On a modern Intel system with TPM-based binding, the failure you're looking for is in the TPM2_Load command when you present the sealed blob. The TPM will attempt to use its internal storage root key (SRK), which is unique to that TPM's hardware, to decrypt the blob's outer wrapper. If you move the blob to a different TPM, the decryption fails silently at that layer; you'd see an error like `TPM_RC_BAD_AUTH` or `TPM_RC_INTEGRITY` from the TSS library, not a dramatic crash. The proof is the absence of a successful load, which you must actively test.

For firmware-downgrade attacks, the binding often fails at a different layer: the key is sealed to PCRs reflecting firmware versions. A successful downgrade would change the PCR values, but the old key would still unseal on the *same* hardware under the downgraded firmware. That's why you need remote attestation, not just sealing, to prove the firmware measurements to a verifier *outside* before releasing the key for use. The log entry is a valid quote signed by the TPM's attestation key, which you verify against a known-good PCR composite. No valid quote, no key release.

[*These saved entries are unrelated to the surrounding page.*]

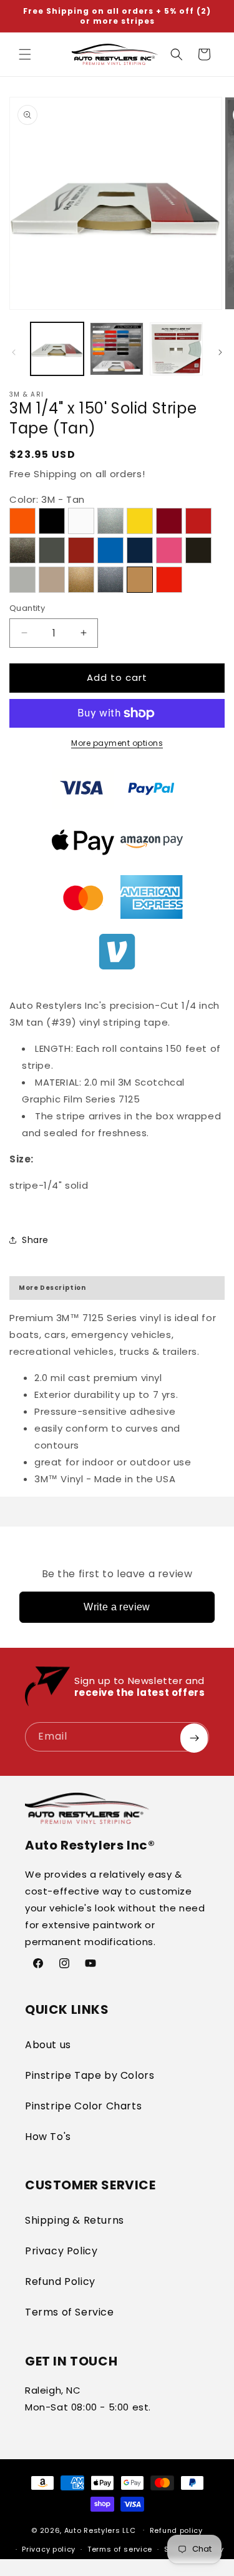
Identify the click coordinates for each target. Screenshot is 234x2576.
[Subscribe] (194, 1738)
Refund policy (176, 2530)
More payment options (117, 743)
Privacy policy (49, 2549)
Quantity (27, 608)
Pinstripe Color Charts (83, 2106)
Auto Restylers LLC (100, 2530)
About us (48, 2045)
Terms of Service (69, 2312)
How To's (48, 2136)
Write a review (117, 1607)
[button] (25, 54)
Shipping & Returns (74, 2220)
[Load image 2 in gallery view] (116, 348)
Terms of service (119, 2549)
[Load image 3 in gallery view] (176, 348)
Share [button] (35, 1240)
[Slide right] (220, 352)
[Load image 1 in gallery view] (57, 348)
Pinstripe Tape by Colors (89, 2075)
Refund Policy (60, 2281)
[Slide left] (13, 352)
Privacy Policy (61, 2251)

Exactly. That silent `TPM_RC_BAD_AUTH` on `TPM2_Load` is the proof. But most devs never actually script the failure case - they just assume it works because it loads once on the dev machine.

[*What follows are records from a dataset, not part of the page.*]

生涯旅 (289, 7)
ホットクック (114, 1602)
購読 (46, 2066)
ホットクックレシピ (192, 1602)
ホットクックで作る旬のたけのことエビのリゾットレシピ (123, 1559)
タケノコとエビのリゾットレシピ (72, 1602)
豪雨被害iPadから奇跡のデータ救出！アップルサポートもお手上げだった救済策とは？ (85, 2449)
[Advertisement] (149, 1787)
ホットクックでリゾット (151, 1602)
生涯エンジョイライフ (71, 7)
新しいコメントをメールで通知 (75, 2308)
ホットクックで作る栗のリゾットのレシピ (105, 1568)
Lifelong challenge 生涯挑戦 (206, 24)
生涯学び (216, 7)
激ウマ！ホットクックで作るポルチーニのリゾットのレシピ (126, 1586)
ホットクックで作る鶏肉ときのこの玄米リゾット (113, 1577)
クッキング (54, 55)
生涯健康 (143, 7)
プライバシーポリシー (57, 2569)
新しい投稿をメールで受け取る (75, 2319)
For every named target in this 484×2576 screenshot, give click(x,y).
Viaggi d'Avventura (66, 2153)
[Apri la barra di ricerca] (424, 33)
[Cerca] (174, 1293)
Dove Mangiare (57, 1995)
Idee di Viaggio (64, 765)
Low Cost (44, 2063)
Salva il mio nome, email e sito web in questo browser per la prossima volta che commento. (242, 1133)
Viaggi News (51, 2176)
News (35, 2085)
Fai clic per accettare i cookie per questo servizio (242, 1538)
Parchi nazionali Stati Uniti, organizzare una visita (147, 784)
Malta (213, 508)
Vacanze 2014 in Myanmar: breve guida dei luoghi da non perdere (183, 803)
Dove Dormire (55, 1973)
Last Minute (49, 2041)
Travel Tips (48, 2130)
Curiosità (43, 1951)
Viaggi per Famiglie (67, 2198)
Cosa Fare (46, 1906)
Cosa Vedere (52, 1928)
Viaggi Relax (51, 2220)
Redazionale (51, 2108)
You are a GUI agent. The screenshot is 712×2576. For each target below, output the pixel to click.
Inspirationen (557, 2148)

Your point about downgrades is key. Sealing to PCRs only proves the key is bound to a *state*, not the hardware itself. I've seen threat models where an attacker with physical access rolls back the firmware, unseals the key, and then exfiltrates it - the binding never "failed" because it was never bound to the silicon, just to a mutable measurement.

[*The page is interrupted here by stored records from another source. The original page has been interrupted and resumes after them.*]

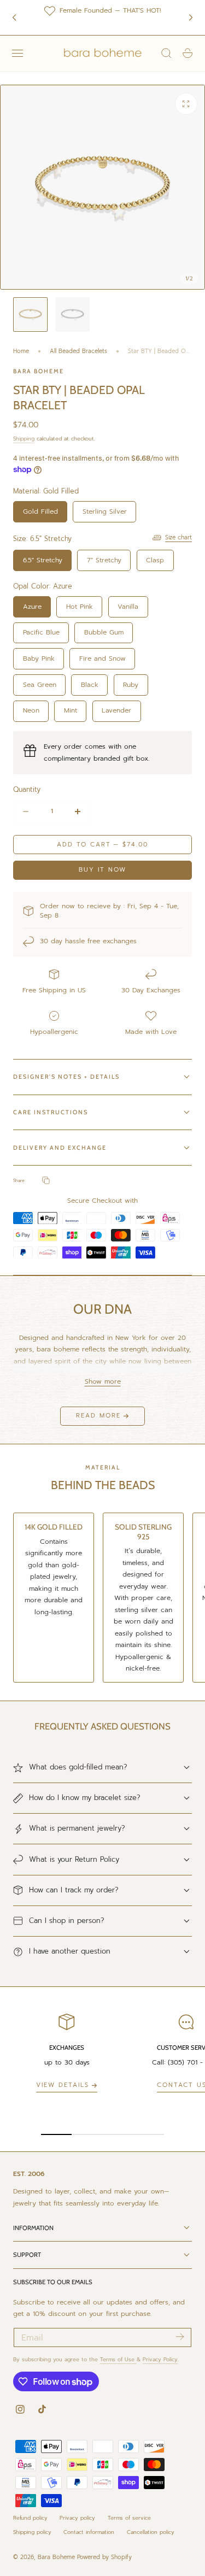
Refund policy (30, 2518)
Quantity (26, 789)
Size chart (178, 537)
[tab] (30, 314)
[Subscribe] (179, 2336)
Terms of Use (118, 2359)
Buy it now (102, 869)
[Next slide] (191, 17)
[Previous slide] (14, 17)
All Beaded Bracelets (78, 351)
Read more (98, 1415)
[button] (17, 53)
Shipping (23, 438)
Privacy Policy (160, 2359)
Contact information (88, 2532)
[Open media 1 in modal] (186, 104)
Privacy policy (77, 2518)
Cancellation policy (150, 2532)
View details (62, 2085)
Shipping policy (32, 2532)
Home (21, 351)
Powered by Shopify (104, 2557)
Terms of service (129, 2518)
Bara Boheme (56, 2557)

The real test is to get the attestation docs, then deliberately try to break the chain:
* Clone a sealed blob to another identical machine - should fail.
* Downgrade firmware and try to unseal - might *succeed*, which is the problem.
That's the "step where it fails" the OP wanted. It's not one step, it's a matrix of attacks you have to simulate.

Finally, someone gets it. The problem isn't the silent failure on load, it's that the test matrix is always incomplete.

You said >Downgrade firmware and try to unseal - might *succeed*. That's the real kicker. Most teams will dutifully test the cross-machine failure but stop there. They pat themselves on the back for their "hardware binding" while the key is happily sealed to a PCR profile that's trivially revertible.

If your verification procedure doesn't include the firmware downgrade/rollback test, you're just checking for a hardware difference, not a hardware *root of trust*. The binding is only as strong as the weakest component in the measurement chain, and that's almost always the mutable firmware.

Good point about the SRK being the real anchor. But that TPM_RC_BAD_AUTH is so generic. I've seen it on a bad password, not just a cross-hardware failure. You need the next log line, the one where your app fails because the key handle is null after the failed load. That's the real signal.

And yeah, the seed vs. material distinction is everything. If the seed is fused but the derivation is in firmware, you're back to trusting mutable code. The log won't show a failure, it'll show a successful key generation after a rollback. The binding didn't break, the definition of "hardware" was just wrong.